*** Opening of Source information ***

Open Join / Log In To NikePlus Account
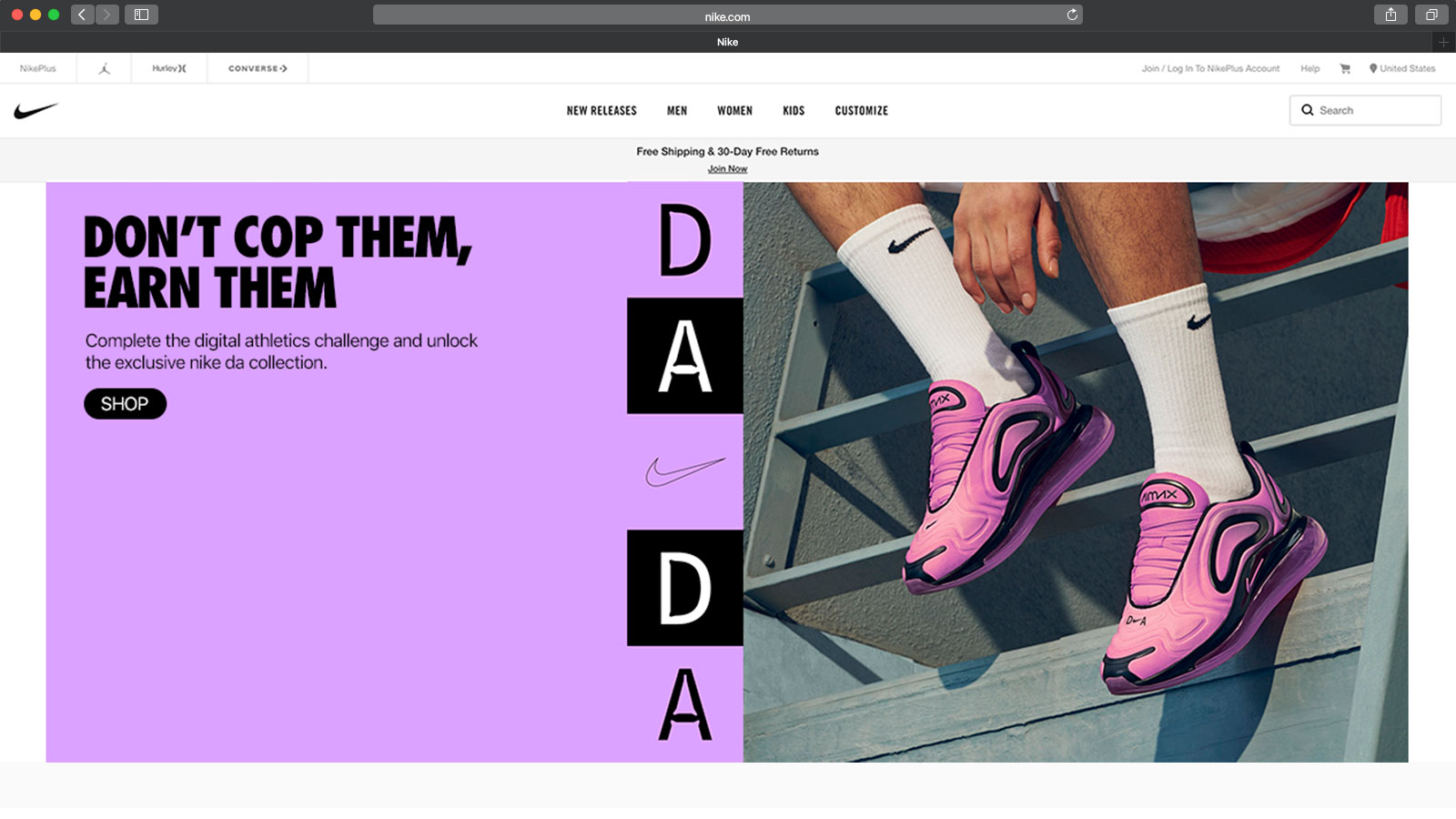This screenshot has width=1456, height=819. click(x=1210, y=68)
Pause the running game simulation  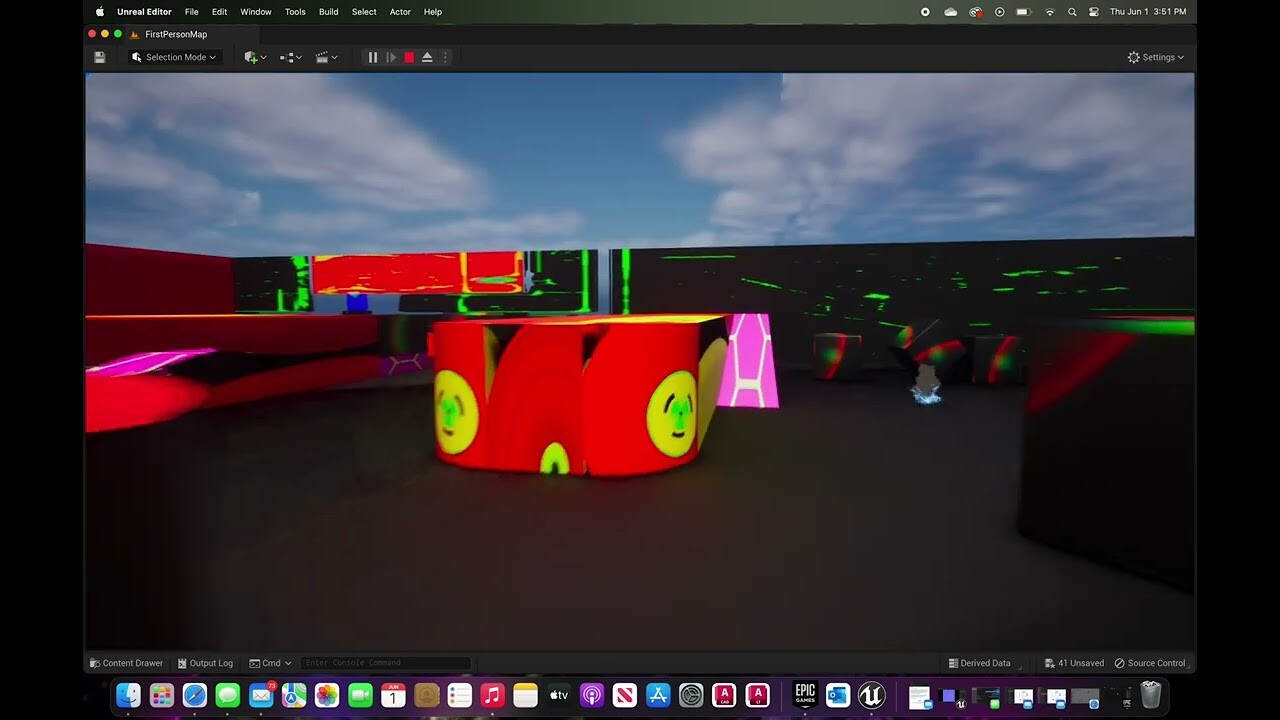(372, 57)
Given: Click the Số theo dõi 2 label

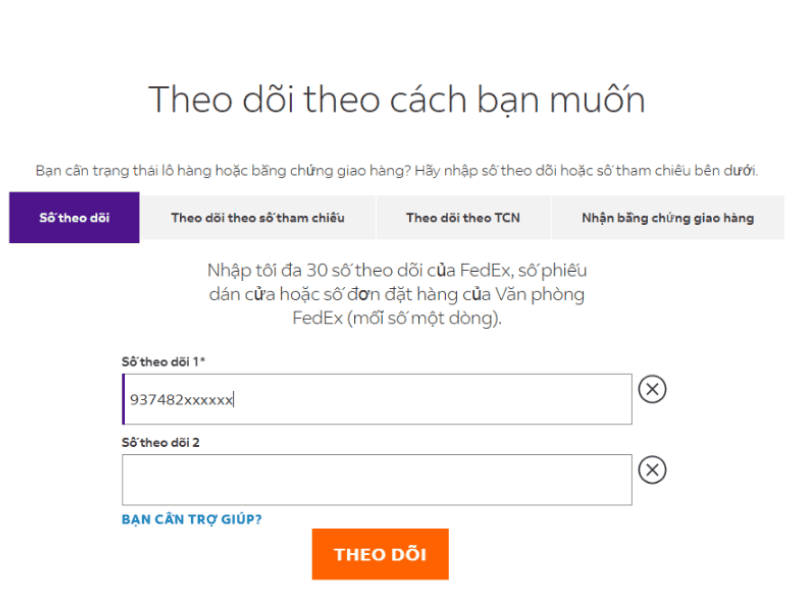Looking at the screenshot, I should pyautogui.click(x=161, y=442).
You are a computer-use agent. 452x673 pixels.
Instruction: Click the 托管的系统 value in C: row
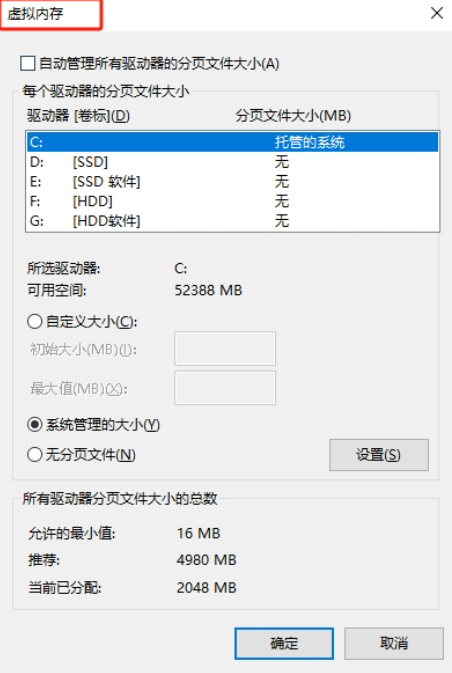tap(309, 142)
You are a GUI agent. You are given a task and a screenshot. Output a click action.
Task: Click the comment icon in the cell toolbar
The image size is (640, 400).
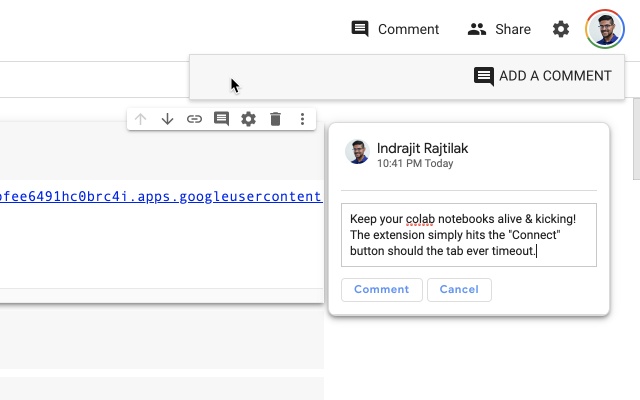coord(222,119)
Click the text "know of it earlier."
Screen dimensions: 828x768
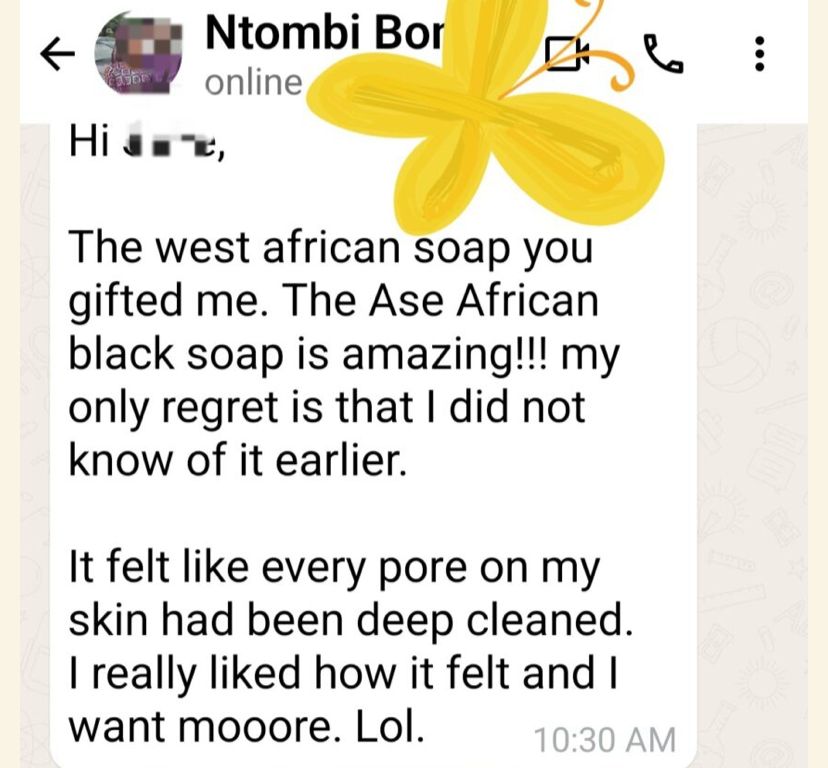pos(238,460)
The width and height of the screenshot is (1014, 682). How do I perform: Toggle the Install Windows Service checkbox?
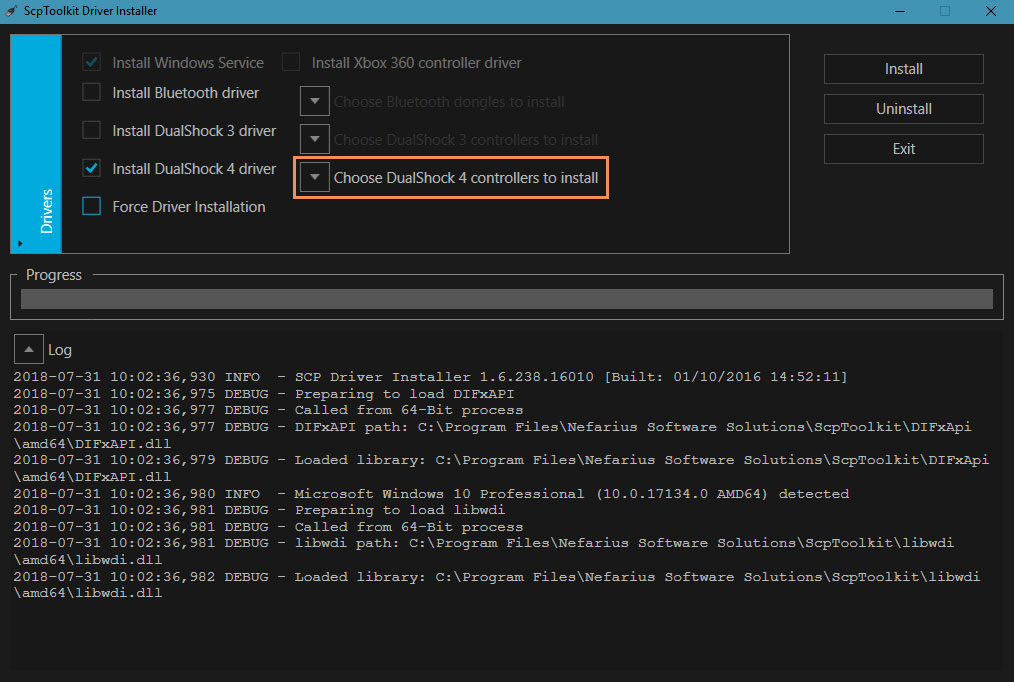pos(92,63)
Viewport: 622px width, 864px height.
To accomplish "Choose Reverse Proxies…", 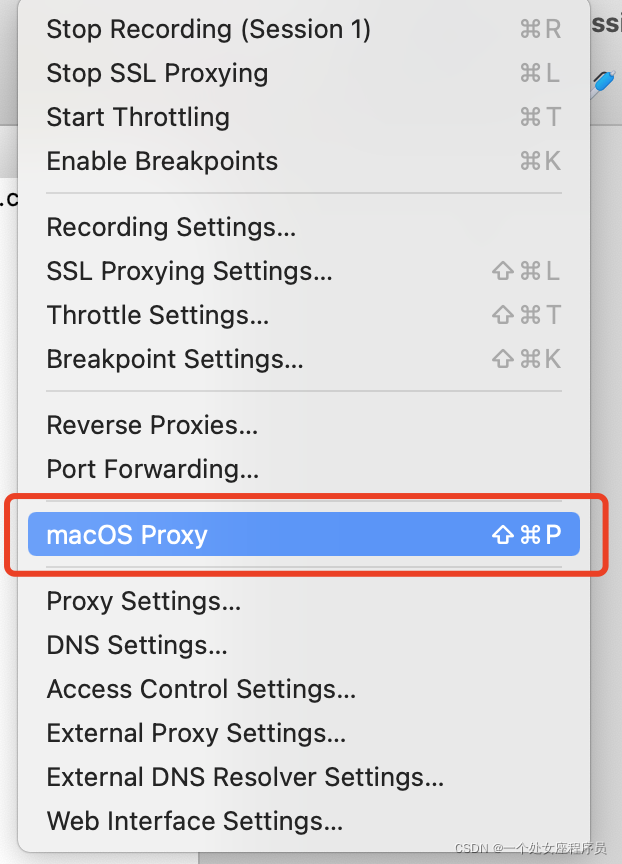I will tap(304, 425).
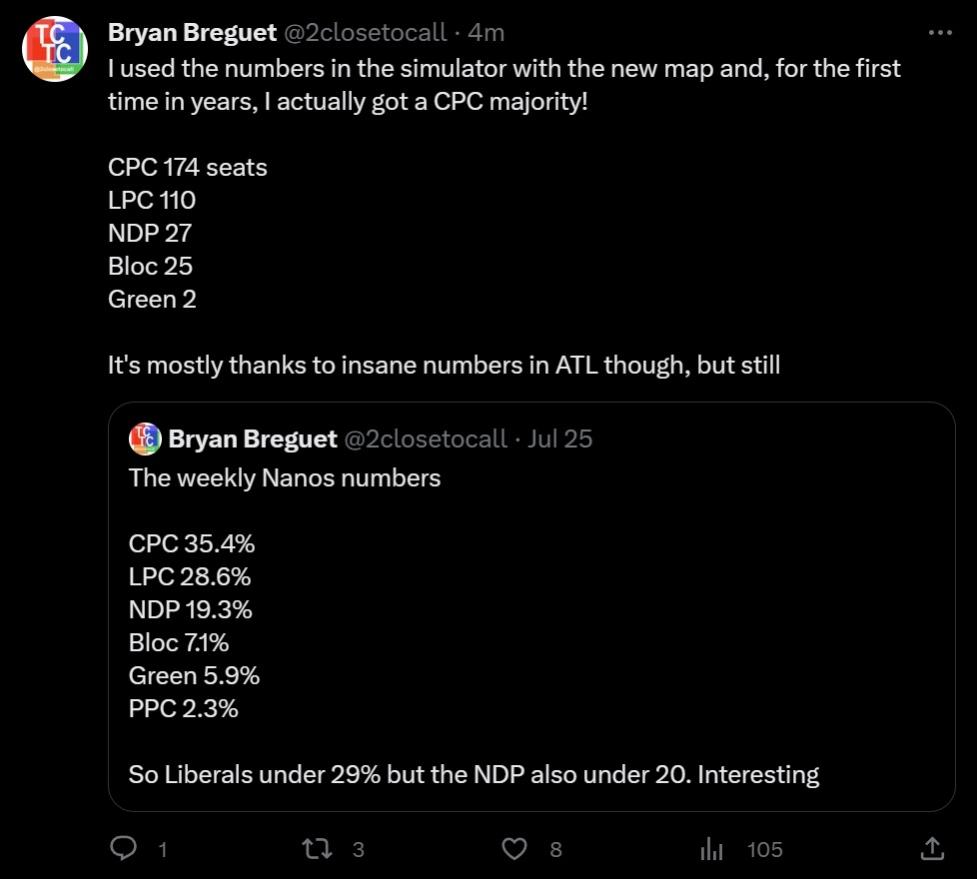Open the three-dot more options menu
The width and height of the screenshot is (977, 879).
(x=940, y=33)
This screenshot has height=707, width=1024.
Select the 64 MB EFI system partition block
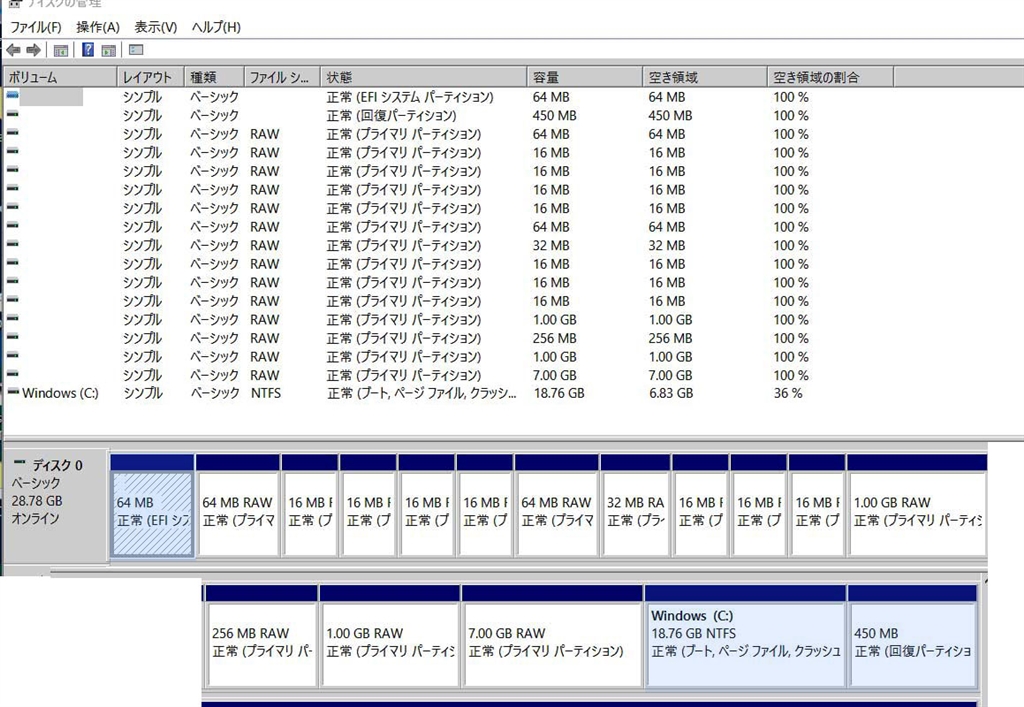[152, 512]

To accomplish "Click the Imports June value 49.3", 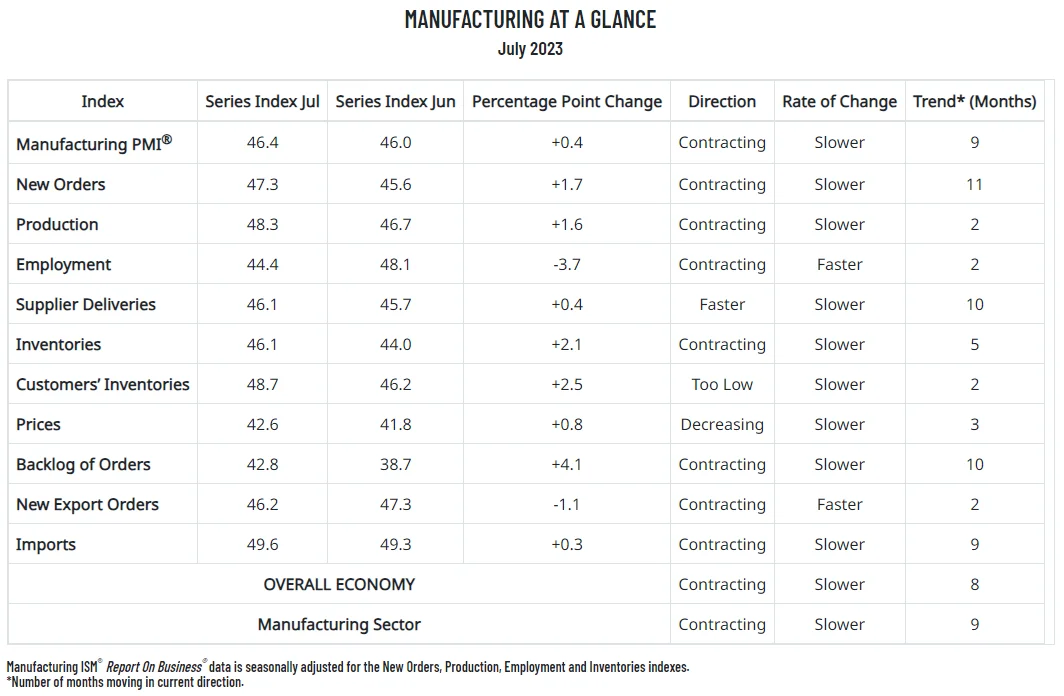I will point(395,545).
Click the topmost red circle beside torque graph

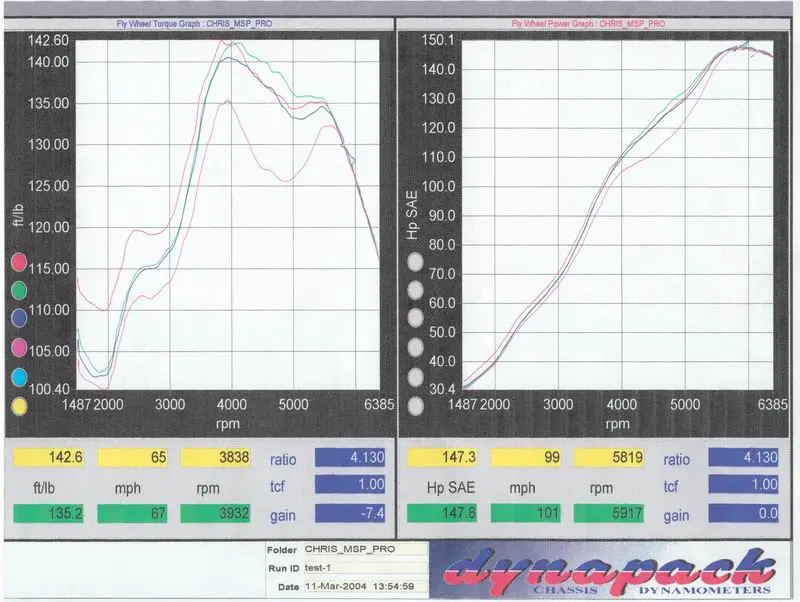[18, 262]
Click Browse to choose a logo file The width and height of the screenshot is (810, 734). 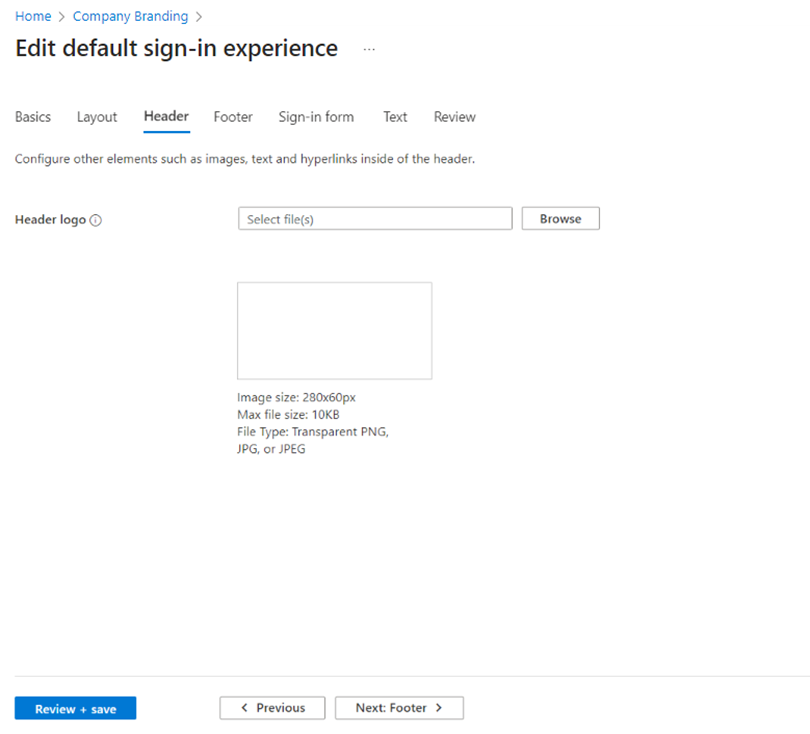[x=560, y=218]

*** Close of Source information ***

* **Exercise brief**
Whenever a line of the listing above holds the word "agent", copy that line.

* **Task result**
You are a computer-use agent. 452x673 pixels.
You are a GUI agent. You are given a task and a screenshot. Output a click action.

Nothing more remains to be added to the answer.